Due sole serate al cinema, in 300 sale, e oltre 80mila spettatori accorsi per un evento unico. Che poteva rivelarsi un fiasco e invece è stato un successo. “Principe Libero. Fabrizio De André”, il film prodotto da Rai Fiction e Babi Film, fa il pienone al botteghino: oltre 330mila euro incassati la prima sera, con cifre analoghe nella seconda, e il favore del pubblico oltre ogni aspettativa. Soprattutto per un contenuto curato dalla Rai sul quale in molti nutrivano più di un dubbio. Invece il successo del film sulla vita del cantautore genovese, interpretato da un grande Luca Marinelli, ridà un po’ di speranza al cinema Made in Italy battendo ogni altro film nelle sale tra il 23 e il 24 gennaio.

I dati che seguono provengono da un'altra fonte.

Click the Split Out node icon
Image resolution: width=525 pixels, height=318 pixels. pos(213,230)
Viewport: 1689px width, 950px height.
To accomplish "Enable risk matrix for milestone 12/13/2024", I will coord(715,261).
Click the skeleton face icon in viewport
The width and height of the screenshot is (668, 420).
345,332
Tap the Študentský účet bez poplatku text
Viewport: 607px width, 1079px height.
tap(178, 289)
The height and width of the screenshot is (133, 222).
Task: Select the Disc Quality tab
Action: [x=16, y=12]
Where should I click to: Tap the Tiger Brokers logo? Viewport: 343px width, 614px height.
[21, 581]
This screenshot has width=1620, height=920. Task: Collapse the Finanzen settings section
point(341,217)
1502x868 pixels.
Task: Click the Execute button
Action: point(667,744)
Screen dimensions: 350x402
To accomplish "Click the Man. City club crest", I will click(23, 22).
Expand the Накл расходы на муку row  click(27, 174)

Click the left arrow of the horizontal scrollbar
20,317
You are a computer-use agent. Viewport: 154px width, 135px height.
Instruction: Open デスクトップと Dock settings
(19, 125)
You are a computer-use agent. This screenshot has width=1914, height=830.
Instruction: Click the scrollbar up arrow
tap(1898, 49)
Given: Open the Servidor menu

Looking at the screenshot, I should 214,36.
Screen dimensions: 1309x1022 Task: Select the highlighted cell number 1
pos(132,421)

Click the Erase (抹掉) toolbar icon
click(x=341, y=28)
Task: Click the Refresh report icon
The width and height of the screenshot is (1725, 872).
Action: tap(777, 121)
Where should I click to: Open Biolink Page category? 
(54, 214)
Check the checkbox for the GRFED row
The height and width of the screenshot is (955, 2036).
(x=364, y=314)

PRINCIPE LIBERO, MARINELLI DA PREMIO
Fabrizio De André (Luca Marinelli) e Dori Ghezzi (Valentina Bellé) in una scena di Principe Libero

Fabrizio De André (Luca Marinelli) e Dori Ghezzi (Valentina Bellé) in una scena di Principe Libero

Tre ore e 15 minuti di spettacolo, che Rai1 riproporrà in prima serata divise in due puntate, il 13 e il 14 febbraio, e che restano nelle orecchie e nel cuore di un pubblico di tutte le età. Senza cadere nella retorica, nell’imitazione, nella banalità, Marinelli “rappresenta, non interpreta” un De André straordinario, pur senza accento ligure. Ma glielo si perdona facilmente, vista la capacità che l’attore romano dimostra persino nel cantare le più belle canzoni di Faber (o Bicio, come lo chiamano gli amici) con voce e chitarra.

BOCCATA D’ARIA PER IL CINEMA ITALIANO
Luca Marinelli canta Fabrizio De André in Principe Libero

Luca Marinelli canta Fabrizio De André in Principe Libero

La storia della vita di uno dei più grandi interpreti della musica italiana è convincente sotto molti aspetti: la sceneggiatura, la regia, il cast – fenomenali Valentina Bellè nei panni di Dori Ghezzi e Gianluca Gobbi in quelli di Paolo Villaggio, ma anche Ennio Fantastichini che interpreta il padre di De André – non solo non deludono, ma anzi stupiscono.